Supplied material:
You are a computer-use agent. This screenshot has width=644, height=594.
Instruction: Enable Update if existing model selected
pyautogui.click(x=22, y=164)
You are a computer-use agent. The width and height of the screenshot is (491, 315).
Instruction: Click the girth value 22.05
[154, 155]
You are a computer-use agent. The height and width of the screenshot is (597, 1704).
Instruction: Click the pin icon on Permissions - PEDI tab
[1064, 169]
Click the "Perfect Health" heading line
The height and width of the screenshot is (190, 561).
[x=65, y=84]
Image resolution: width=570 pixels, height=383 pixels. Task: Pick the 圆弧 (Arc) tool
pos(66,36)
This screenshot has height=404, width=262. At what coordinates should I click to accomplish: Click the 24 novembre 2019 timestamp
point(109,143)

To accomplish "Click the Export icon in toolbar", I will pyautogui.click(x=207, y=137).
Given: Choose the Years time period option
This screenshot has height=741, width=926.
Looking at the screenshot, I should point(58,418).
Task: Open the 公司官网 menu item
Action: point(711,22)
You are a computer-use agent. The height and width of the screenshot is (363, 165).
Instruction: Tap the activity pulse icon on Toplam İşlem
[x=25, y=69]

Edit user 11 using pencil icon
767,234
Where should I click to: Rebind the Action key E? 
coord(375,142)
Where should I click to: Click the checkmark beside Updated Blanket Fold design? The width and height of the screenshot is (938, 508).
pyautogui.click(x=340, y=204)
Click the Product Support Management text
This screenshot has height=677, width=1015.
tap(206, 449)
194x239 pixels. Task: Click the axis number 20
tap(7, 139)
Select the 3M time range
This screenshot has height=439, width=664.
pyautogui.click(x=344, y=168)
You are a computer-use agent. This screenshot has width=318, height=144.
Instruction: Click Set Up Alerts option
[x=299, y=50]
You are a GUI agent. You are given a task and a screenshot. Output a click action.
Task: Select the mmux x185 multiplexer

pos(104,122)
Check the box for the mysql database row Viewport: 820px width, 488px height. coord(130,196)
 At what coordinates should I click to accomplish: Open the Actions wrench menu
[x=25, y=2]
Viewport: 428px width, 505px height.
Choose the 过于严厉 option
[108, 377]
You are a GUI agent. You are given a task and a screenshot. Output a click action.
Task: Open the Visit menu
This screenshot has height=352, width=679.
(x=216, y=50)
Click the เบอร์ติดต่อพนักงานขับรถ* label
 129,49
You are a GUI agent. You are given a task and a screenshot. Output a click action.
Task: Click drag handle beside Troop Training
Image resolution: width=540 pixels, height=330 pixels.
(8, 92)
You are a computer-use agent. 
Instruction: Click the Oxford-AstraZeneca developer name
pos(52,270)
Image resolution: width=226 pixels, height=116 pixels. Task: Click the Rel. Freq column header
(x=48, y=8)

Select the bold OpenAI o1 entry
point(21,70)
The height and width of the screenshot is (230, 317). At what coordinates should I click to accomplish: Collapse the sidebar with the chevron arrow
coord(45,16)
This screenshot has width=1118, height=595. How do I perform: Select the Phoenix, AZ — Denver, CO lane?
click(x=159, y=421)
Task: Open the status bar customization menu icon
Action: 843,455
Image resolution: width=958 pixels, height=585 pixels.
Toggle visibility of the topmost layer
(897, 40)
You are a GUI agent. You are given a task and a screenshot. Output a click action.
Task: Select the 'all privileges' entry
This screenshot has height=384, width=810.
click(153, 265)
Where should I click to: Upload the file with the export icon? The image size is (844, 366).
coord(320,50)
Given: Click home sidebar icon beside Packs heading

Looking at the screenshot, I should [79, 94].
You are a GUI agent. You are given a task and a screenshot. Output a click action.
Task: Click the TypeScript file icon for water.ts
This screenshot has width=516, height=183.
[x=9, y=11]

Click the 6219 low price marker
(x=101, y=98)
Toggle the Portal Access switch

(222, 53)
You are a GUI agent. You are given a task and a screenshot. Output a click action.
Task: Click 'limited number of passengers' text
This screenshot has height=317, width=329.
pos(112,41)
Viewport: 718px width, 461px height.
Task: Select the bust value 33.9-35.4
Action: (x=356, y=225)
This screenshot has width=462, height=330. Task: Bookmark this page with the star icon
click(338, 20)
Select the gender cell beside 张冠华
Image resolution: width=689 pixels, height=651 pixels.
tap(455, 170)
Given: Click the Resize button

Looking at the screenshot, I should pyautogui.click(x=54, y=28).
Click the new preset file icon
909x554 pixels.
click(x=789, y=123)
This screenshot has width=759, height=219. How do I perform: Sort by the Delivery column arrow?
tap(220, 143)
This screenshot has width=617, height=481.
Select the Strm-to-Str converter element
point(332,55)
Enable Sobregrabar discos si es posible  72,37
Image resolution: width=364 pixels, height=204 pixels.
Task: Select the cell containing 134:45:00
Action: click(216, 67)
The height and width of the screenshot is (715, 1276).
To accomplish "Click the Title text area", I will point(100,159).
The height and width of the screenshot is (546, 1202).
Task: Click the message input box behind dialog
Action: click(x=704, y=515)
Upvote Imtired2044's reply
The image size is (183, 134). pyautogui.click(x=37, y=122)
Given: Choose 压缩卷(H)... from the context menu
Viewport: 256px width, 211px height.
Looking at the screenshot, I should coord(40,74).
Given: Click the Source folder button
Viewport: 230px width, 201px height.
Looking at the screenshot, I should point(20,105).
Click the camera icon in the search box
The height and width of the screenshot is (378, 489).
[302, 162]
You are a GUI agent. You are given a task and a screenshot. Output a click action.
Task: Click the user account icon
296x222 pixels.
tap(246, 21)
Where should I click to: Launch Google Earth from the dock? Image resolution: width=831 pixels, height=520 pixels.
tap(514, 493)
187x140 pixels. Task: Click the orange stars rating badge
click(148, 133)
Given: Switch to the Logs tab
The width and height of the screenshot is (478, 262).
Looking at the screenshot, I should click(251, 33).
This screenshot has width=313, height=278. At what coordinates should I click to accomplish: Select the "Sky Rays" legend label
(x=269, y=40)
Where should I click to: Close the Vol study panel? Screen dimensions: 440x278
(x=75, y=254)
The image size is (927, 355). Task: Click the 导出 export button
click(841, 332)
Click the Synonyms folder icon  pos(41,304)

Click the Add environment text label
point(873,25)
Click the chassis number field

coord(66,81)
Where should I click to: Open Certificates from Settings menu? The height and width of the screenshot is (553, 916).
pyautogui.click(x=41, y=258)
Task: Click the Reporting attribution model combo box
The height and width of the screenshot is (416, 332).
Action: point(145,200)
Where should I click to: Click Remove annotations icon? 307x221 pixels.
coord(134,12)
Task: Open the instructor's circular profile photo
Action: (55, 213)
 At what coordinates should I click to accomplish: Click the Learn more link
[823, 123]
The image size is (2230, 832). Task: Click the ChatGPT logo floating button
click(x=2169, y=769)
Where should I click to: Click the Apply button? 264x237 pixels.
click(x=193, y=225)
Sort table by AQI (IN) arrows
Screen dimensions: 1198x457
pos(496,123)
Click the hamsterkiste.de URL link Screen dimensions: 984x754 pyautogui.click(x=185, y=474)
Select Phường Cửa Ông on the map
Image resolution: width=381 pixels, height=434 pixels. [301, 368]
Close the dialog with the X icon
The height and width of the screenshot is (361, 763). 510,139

Requirement:
Copy out the full listing so that each line matches exactly.

Result for this exercise:
You are a computer-use agent. This screenshot has width=644, height=594.
Instruction: Enable Update if existing model selected
pyautogui.click(x=22, y=164)
You are a computer-use agent. The width and height of the screenshot is (491, 315).
Instruction: Click the girth value 22.05
[154, 155]
You are a computer-use agent. The height and width of the screenshot is (597, 1704).
Instruction: Click the pin icon on Permissions - PEDI tab
[1064, 169]
Click the "Perfect Health" heading line
The height and width of the screenshot is (190, 561).
[x=65, y=84]
Image resolution: width=570 pixels, height=383 pixels. Task: Pick the 圆弧 (Arc) tool
pos(66,36)
This screenshot has height=404, width=262. At what coordinates should I click to accomplish: Click the 24 novembre 2019 timestamp
point(109,143)

To accomplish "Click the Export icon in toolbar", I will pyautogui.click(x=207, y=137).
Given: Choose the Years time period option
This screenshot has height=741, width=926.
Looking at the screenshot, I should point(58,418).
Task: Open the 公司官网 menu item
Action: point(711,22)
You are a computer-use agent. The height and width of the screenshot is (363, 165).
Instruction: Tap the activity pulse icon on Toplam İşlem
[x=25, y=69]

Edit user 11 using pencil icon
767,234
Where should I click to: Rebind the Action key E? 
coord(375,142)
Where should I click to: Click the checkmark beside Updated Blanket Fold design? The width and height of the screenshot is (938, 508).
pyautogui.click(x=340, y=204)
Click the Product Support Management text
This screenshot has height=677, width=1015.
tap(206, 449)
194x239 pixels. Task: Click the axis number 20
tap(7, 139)
Select the 3M time range
This screenshot has height=439, width=664.
pyautogui.click(x=344, y=168)
You are a computer-use agent. This screenshot has width=318, height=144.
Instruction: Click Set Up Alerts option
[x=299, y=50]
You are a GUI agent. You are given a task and a screenshot. Output a click action.
Task: Select the mmux x185 multiplexer

pos(104,122)
Check the box for the mysql database row Viewport: 820px width, 488px height. coord(130,196)
 At what coordinates should I click to accomplish: Open the Actions wrench menu
[x=25, y=2]
Viewport: 428px width, 505px height.
Choose the 过于严厉 option
[108, 377]
You are a GUI agent. You are given a task and a screenshot. Output a click action.
Task: Open the Visit menu
This screenshot has height=352, width=679.
(x=216, y=50)
Click the เบอร์ติดต่อพนักงานขับรถ* label
 129,49
You are a GUI agent. You are given a task and a screenshot. Output a click action.
Task: Click drag handle beside Troop Training
Image resolution: width=540 pixels, height=330 pixels.
(8, 92)
You are a computer-use agent. 
Instruction: Click the Oxford-AstraZeneca developer name
pos(52,270)
Image resolution: width=226 pixels, height=116 pixels. Task: Click the Rel. Freq column header
(x=48, y=8)

Select the bold OpenAI o1 entry
point(21,70)
The height and width of the screenshot is (230, 317). At what coordinates should I click to accomplish: Collapse the sidebar with the chevron arrow
coord(45,16)
This screenshot has width=1118, height=595. How do I perform: Select the Phoenix, AZ — Denver, CO lane?
click(x=159, y=421)
Task: Open the status bar customization menu icon
Action: 843,455
Image resolution: width=958 pixels, height=585 pixels.
Toggle visibility of the topmost layer
(897, 40)
You are a GUI agent. You are given a task and a screenshot. Output a click action.
Task: Select the 'all privileges' entry
This screenshot has height=384, width=810.
click(153, 265)
Where should I click to: Upload the file with the export icon? The image size is (844, 366).
coord(320,50)
Given: Click home sidebar icon beside Packs heading

Looking at the screenshot, I should [79, 94].
You are a GUI agent. You are given a task and a screenshot. Output a click action.
Task: Click the TypeScript file icon for water.ts
This screenshot has width=516, height=183.
[x=9, y=11]

Click the 6219 low price marker
(x=101, y=98)
Toggle the Portal Access switch

(222, 53)
You are a GUI agent. You are given a task and a screenshot. Output a click action.
Task: Click 'limited number of passengers' text
This screenshot has height=317, width=329.
pos(112,41)
Viewport: 718px width, 461px height.
Task: Select the bust value 33.9-35.4
Action: (x=356, y=225)
This screenshot has width=462, height=330. Task: Bookmark this page with the star icon
click(338, 20)
Select the gender cell beside 张冠华
Image resolution: width=689 pixels, height=651 pixels.
tap(455, 170)
Given: Click the Resize button

Looking at the screenshot, I should pyautogui.click(x=54, y=28).
Click the new preset file icon
909x554 pixels.
click(x=789, y=123)
This screenshot has width=759, height=219. How do I perform: Sort by the Delivery column arrow?
tap(220, 143)
This screenshot has width=617, height=481.
Select the Strm-to-Str converter element
point(332,55)
Enable Sobregrabar discos si es posible  72,37
Image resolution: width=364 pixels, height=204 pixels.
Task: Select the cell containing 134:45:00
Action: click(216, 67)
The height and width of the screenshot is (715, 1276).
To accomplish "Click the Title text area", I will point(100,159).
The height and width of the screenshot is (546, 1202).
Task: Click the message input box behind dialog
Action: click(x=704, y=515)
Upvote Imtired2044's reply
The image size is (183, 134). pyautogui.click(x=37, y=122)
Given: Choose 压缩卷(H)... from the context menu
Viewport: 256px width, 211px height.
Looking at the screenshot, I should coord(40,74).
Given: Click the Source folder button
Viewport: 230px width, 201px height.
Looking at the screenshot, I should point(20,105).
Click the camera icon in the search box
The height and width of the screenshot is (378, 489).
[302, 162]
You are a GUI agent. You are given a task and a screenshot. Output a click action.
Task: Click the user account icon
296x222 pixels.
tap(246, 21)
Where should I click to: Launch Google Earth from the dock? Image resolution: width=831 pixels, height=520 pixels.
tap(514, 493)
187x140 pixels. Task: Click the orange stars rating badge
click(148, 133)
Given: Switch to the Logs tab
The width and height of the screenshot is (478, 262).
Looking at the screenshot, I should click(251, 33).
This screenshot has width=313, height=278. At what coordinates should I click to accomplish: Select the "Sky Rays" legend label
(x=269, y=40)
Where should I click to: Close the Vol study panel? Screen dimensions: 440x278
(x=75, y=254)
The image size is (927, 355). Task: Click the 导出 export button
click(841, 332)
Click the Synonyms folder icon  pos(41,304)

Click the Add environment text label
point(873,25)
Click the chassis number field

coord(66,81)
Where should I click to: Open Certificates from Settings menu? The height and width of the screenshot is (553, 916).
pyautogui.click(x=41, y=258)
Task: Click the Reporting attribution model combo box
The height and width of the screenshot is (416, 332).
Action: point(145,200)
Where should I click to: Click Remove annotations icon? 307x221 pixels.
coord(134,12)
Task: Open the instructor's circular profile photo
Action: (55, 213)
 At what coordinates should I click to accomplish: Click the Learn more link
[823, 123]
The image size is (2230, 832). Task: Click the ChatGPT logo floating button
click(x=2169, y=769)
Where should I click to: Click the Apply button? 264x237 pixels.
click(x=193, y=225)
Sort table by AQI (IN) arrows
Screen dimensions: 1198x457
pos(496,123)
Click the hamsterkiste.de URL link Screen dimensions: 984x754 pyautogui.click(x=185, y=474)
Select Phường Cửa Ông on the map
Image resolution: width=381 pixels, height=434 pixels. [301, 368]
Close the dialog with the X icon
The height and width of the screenshot is (361, 763). 510,139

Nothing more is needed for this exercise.